*Your task*: For the entries below, how many lines contain the word "will"? Reply with the number and nothing else.
Record set START
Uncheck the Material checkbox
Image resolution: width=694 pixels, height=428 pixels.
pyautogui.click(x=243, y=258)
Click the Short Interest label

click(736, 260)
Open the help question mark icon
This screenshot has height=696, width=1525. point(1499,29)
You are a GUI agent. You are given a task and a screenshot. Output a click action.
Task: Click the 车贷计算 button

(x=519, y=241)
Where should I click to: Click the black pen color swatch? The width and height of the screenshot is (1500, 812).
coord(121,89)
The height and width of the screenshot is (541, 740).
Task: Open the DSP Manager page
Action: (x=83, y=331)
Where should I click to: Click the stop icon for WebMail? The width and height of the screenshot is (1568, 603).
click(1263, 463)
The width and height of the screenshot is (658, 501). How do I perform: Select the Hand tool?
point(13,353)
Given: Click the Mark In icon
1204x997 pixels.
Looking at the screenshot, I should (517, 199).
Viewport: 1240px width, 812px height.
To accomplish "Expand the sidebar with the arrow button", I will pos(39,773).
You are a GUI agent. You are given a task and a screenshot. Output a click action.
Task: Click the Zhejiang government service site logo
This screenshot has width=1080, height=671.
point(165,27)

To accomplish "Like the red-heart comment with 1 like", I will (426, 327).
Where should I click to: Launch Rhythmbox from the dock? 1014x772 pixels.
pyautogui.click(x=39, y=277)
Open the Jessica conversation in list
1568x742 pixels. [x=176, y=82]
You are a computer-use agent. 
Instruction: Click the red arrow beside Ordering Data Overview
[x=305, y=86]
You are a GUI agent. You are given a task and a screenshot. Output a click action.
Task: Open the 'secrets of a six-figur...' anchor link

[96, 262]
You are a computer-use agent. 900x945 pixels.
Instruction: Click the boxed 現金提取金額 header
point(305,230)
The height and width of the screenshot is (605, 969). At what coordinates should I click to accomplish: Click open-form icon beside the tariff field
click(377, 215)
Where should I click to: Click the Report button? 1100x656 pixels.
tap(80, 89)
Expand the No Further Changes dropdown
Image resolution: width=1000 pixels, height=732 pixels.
Record set END
*Output of the task*: 2